There were very few people with me, one was a very big and ominous bald man with the most amazing and delicate flower tattoo covering his scalp. I wanted to rub his head but thought he might take it the wrong way.

· comments [7] · 06-10-2011 · categories:dailyphoto ·

photo: cheery red VW van

a sign painter

This van was so cheerful, like spotting a bunch of balloons on a dreary day. The owner clearly loves their van.

· comments [21] · 06-9-2011 · categories:dailyphoto ·

photo: a sign painter

a sign painter

I was walking through the Georgetown neighborhood and spotted this nice guy painting a sign by hand. I stopped to ask if I could take a photo and mentioned I knew somebody who is making a film about people who paint signs by hand. “Faythe?” He asked. Indeed. The world, it is small.

· comments [7] · 06-8-2011 · categories:dailyphoto ·

daily-ish photo: bacon maple bar from Frost

maple bacon bar from Frost donuts

We found ourselves out near Frost Donuts (a short drive away from Seattle) so we stopped in.
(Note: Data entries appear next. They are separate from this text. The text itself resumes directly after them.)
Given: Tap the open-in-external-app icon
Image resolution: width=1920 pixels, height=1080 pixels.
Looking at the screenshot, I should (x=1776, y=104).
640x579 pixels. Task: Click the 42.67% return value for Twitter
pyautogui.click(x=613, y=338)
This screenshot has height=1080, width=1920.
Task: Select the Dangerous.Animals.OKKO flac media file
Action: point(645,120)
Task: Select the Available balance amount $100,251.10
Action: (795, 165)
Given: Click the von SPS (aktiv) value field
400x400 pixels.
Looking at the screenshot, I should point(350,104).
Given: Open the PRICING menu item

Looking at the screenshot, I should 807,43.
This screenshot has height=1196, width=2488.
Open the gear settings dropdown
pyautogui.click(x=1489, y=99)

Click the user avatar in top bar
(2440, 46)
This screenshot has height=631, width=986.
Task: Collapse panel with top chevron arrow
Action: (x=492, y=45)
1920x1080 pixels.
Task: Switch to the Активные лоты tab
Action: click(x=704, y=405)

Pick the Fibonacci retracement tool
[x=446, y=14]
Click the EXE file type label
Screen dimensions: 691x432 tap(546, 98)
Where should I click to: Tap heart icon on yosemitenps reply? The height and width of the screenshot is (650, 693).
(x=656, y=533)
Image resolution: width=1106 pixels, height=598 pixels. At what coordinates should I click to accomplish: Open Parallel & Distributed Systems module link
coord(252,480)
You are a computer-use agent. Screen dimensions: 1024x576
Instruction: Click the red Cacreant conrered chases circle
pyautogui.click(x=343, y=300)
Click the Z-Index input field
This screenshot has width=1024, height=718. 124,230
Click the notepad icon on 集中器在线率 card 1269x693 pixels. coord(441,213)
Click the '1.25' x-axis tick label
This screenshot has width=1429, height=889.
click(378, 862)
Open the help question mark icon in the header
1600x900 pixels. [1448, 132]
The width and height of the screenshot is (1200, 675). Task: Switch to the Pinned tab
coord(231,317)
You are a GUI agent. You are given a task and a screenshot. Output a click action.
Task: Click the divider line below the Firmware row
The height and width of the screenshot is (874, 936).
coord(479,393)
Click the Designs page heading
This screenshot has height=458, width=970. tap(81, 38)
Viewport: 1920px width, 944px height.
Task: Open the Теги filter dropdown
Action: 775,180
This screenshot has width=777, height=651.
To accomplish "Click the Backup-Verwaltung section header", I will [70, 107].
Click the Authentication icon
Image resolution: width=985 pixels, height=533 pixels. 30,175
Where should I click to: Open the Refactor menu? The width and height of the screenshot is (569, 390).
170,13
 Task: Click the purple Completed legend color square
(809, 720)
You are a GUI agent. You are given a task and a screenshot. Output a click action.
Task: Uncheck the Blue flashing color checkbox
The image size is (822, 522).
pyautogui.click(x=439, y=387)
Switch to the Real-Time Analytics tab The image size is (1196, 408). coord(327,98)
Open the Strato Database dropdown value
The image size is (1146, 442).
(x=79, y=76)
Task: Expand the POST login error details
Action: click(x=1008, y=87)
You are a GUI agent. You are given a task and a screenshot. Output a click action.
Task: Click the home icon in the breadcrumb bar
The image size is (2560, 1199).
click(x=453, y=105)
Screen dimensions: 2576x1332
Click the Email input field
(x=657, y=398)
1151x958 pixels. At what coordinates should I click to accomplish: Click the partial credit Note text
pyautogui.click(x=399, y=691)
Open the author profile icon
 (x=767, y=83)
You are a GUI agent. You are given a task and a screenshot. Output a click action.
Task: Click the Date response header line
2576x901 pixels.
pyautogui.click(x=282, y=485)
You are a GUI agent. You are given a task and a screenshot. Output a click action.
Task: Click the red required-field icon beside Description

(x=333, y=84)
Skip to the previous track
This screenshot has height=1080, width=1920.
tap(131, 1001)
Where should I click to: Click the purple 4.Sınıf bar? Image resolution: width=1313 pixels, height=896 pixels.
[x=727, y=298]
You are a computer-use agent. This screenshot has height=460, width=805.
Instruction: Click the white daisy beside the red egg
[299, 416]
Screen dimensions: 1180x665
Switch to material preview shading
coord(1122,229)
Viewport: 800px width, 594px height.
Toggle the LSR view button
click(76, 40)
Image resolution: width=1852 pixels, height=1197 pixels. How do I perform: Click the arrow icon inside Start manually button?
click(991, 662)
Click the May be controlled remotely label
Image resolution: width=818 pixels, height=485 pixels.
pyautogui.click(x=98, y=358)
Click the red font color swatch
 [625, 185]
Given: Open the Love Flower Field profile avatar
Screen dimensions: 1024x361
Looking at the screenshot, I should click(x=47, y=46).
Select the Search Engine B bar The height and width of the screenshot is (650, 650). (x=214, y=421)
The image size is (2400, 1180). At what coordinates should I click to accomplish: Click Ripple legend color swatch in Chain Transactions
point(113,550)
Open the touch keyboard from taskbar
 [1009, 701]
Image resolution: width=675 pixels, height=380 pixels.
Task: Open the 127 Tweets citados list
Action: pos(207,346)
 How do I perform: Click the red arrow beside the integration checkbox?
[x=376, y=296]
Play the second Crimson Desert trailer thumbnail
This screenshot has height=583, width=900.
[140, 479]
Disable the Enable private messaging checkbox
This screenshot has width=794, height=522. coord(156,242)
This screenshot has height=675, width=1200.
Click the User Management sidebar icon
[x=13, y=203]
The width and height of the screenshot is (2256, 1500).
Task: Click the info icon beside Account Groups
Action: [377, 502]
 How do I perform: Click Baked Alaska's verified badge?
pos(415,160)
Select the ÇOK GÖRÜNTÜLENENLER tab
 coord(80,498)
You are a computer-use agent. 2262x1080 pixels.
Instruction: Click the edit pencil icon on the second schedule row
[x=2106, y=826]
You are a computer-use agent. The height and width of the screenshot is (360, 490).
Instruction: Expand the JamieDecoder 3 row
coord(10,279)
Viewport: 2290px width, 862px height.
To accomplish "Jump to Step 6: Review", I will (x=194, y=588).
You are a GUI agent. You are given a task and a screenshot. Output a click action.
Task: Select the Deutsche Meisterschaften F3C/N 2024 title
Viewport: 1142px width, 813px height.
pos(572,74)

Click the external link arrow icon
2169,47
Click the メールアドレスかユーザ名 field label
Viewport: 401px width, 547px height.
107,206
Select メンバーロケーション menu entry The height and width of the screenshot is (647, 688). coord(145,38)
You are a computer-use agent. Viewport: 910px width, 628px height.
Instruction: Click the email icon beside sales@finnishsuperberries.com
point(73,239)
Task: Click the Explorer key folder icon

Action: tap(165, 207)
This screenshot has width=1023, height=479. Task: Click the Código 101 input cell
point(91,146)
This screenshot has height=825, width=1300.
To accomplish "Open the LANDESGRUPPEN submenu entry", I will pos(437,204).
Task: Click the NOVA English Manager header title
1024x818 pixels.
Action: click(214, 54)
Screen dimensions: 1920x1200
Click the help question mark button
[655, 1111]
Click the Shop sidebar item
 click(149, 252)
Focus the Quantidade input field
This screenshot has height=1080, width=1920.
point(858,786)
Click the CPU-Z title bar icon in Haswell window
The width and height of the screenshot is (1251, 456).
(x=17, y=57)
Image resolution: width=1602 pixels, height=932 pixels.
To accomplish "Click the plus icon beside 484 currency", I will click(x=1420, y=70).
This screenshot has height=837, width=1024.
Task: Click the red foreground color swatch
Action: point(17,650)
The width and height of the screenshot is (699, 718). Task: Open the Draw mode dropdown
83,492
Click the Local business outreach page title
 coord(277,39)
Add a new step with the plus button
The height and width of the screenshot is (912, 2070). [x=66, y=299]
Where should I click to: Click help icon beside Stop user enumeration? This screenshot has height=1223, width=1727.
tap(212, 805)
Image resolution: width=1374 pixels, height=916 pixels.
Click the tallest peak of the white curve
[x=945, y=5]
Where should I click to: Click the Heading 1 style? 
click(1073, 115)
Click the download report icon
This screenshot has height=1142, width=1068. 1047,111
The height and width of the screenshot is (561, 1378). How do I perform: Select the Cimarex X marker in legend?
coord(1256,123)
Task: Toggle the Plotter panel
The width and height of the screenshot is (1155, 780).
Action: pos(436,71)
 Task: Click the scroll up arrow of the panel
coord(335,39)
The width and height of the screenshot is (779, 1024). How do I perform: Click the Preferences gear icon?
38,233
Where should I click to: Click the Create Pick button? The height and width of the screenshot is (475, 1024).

I’d read a lot about it but I wasn’t prepared for how amazing the donuts look (take a peek at that Aztec Chocolate, go on), how adorably designed the shop was, and how really, really good the donuts were. I didn’t mean to eat this whole one but I did. We are definitely going to find a reason to swing by again soon.

· comments [17] · 06-6-2011 · categories:dailyphoto ·

almost daily photo: April 28th

[handwritten beer cap saying Not Martha IPA]

Kyle sent Scott home with a bottle of the beer which I had the opportunity to watch him make last month. Don’t be fooled by the name, I mostly observed! Thank you, Kyle, it was delicious.

· comments [5] · 04-28-2011 · categories:dailyphoto ·

almost daily photo: April 19th

image uploaded from my iPhone to Flickr and on to this here blog

This is my view down into the industrial kitchens from my seat at Serious Pie (as in pizza). Those Hobart mixers mean business.

· comments [7] · 04-19-2011 · categories:dailyphoto ·

almost daily photo: April 15th

[yellow pipe cleaner chicks all lined up]

I love how pipe cleaner chicks always look a bit freaked out.

· comments [14] · 04-15-2011 · categories:dailyphoto ·

almost daily photo: April 14th

[three-quarter inch circles of tissue paper in yellows and pinks in a white bowl, poorly lit]

Today was way better than yesterday, or so I thought. At lunch I dropped off the last document needed for our tax people to do our taxes, I got all the stuff needed to make dinner, I gathered and bagged the recycling for collection tomorrow, I got everything ready to take photographs of the Easter project I have in mind for this year, I did dishes, I washed and chopped kale, I cleaned out the fridge, I cleared the dining room table of miscellaneous mail and I was feeling triumphant and smart (I was listening to The Tobolowsky Files, it makes me feel smart) and nearly I felt like I actually had my stuff together until Scott got home and discovered that all of my keys were still in the lock of the door. Just hanging there, forgotten. In my rush to turn off the alarm when I came home I failed to actually remove my keys from the lock. Way to go, me.

Anyhow, the photograph above is a sneak peek at what I’m doing for Easter. Sort of.